La polémica volvió a poner en el ojo del huracán a las corporaciones de seguridad en Tabasco. Esta vez, se trata de policías señalados directamente por ciudadanos, quienes aseguran haber sido víctimas de extorsión, abuso de autoridad, robo y amenazas.
Lo más grave es que al día de hoy los señalados siguen impunes. A ninguno, el gobierno estatal ha ofrecido una disculpa o justicia, solo la promesa de siempre: “vamos a investigar”.
Policías de Tabasco acusado de extorsión
Tres ciudadanos, Adrián, Daniel y Arturo, decidieron vencer el miedo y denunciar públicamente lo ocurrido. Lo hicieron recurriendo a los medios de comunicación, como un último esfuerzo para buscar justicia.
El temor a represalias mantuvo a los denunciantes en silencio. Sin embargo, el hartazgo fue mayor luego de ver que las mismas autoridades no estaban interesadas en investigar.
Aseguran que los policías señalados utilizaron su placa y uniforme para intimidar, exigiendo dinero y amenazando con consecuencias legales fabricadas.
A pesar de la gravedad de los hechos, hasta el momento no hay uniformados detenidos, suspendidos ni investigados públicamente.
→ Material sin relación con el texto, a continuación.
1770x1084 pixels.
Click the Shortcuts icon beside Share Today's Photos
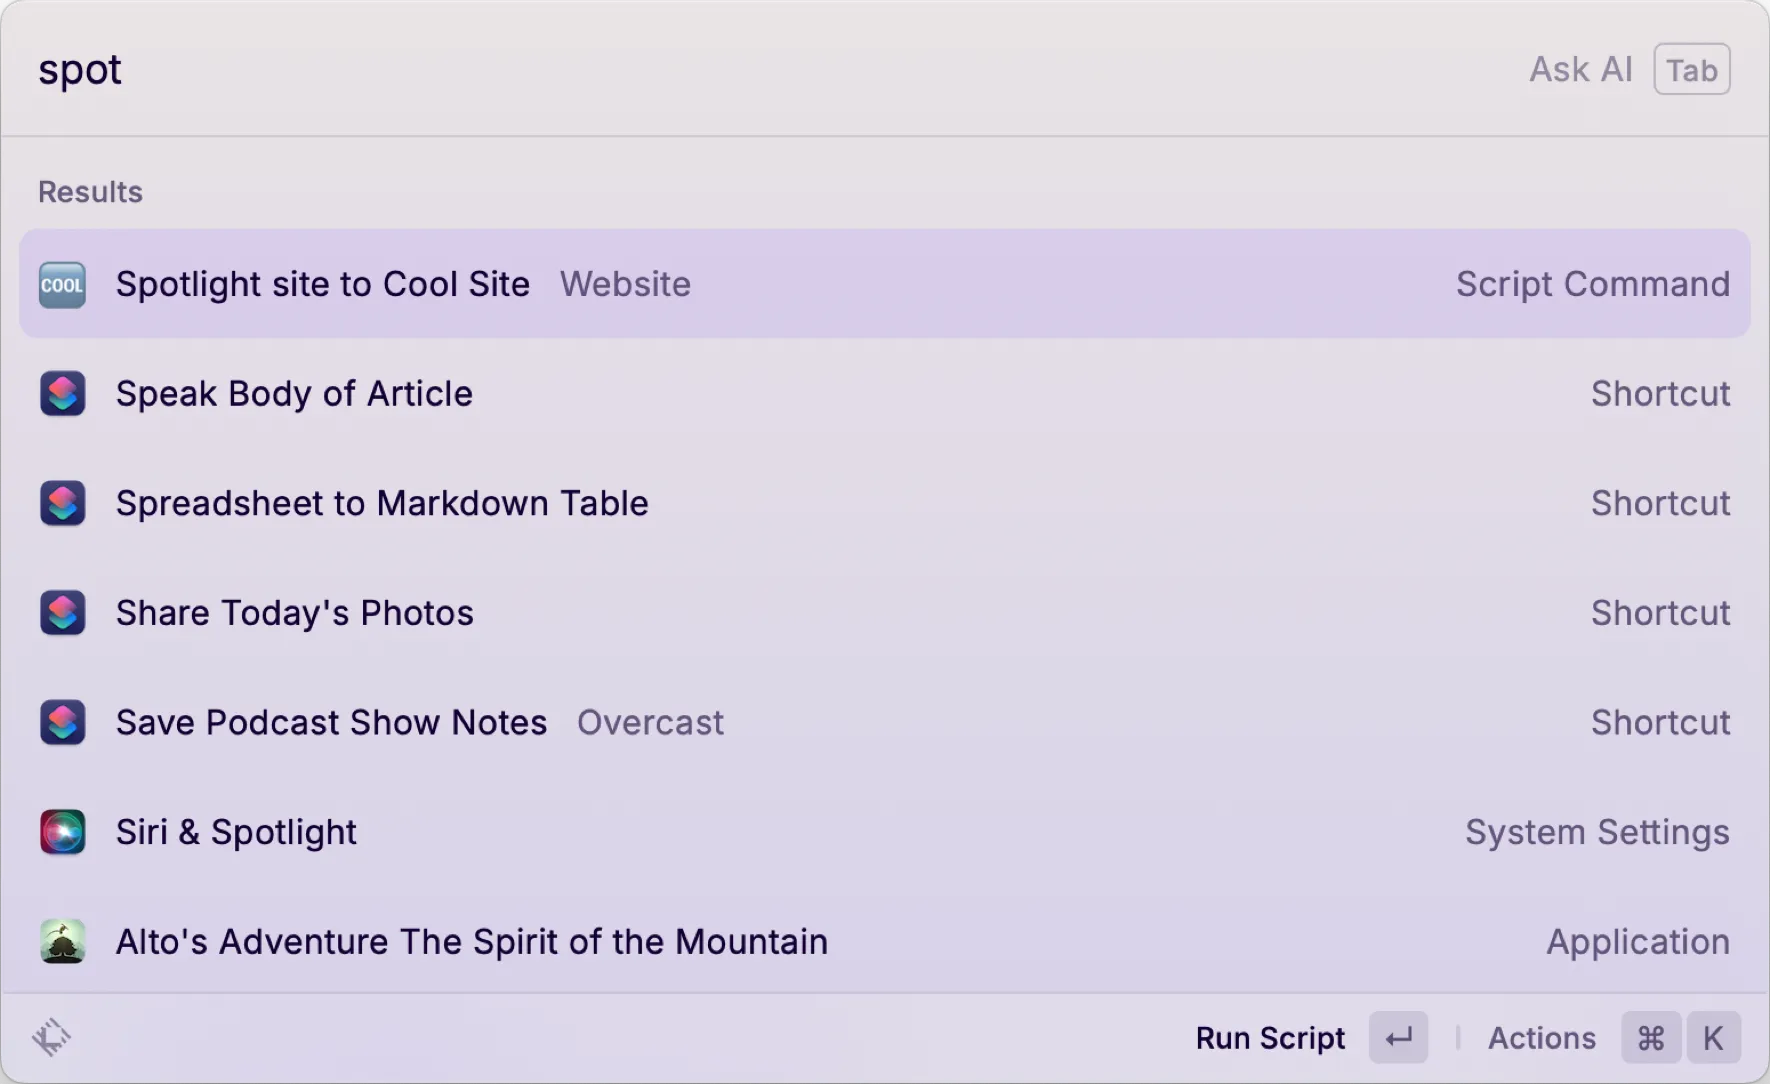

Tampoco ha habido un pronunciamiento oficial directo hacia las víctimas.
Ante los cuestionamientos de la prensa, fue entonces cuando el secretario de Seguridad de Tabasco, Serafín Tadeo, afirmó que la Secretaría y la Fiscalía ya realizan investigaciones internas.
Aunque aseguró que no se permitirán actos delictivos dentro de la corporación y que ninguna institución protegerá a elementos corruptos, no se ha aclarado quién o quiénes están siendo investigados.
Ascensos a policías generan desconfianza en Tabasco
En paralelo a las denuncias, el Gobierno de Tabasco otorgó ascensos a 284 policías preventivos y de tránsito, una decisión que ha generado molestia y desconfianza entre las personas.
Para defensores de derechos humanos, este tipo de acciones envían un mensaje contradictorio a la ciudadanía, pues mientras se habla de investigar abusos, se premia a la corporación sin aclarar responsabilidades.
La directora del Comité de Derechos Humanos A.C., Suilma Velázquez, advirtió que esta situación preocupa profundamente, ya que sin confianza en la policía, la ciudadanía queda desprotegida.
El caso de Adrián, Daniel y Arturo no es el único. Javier, otro ciudadano, denunció que policías le quitaron a su esposa un KIA Smart tech en Villahermosa bajo el argumento de que estaba remarcado. Tras pagar dinero para recuperarlo, el auto fue devuelto en malas condiciones e inservible.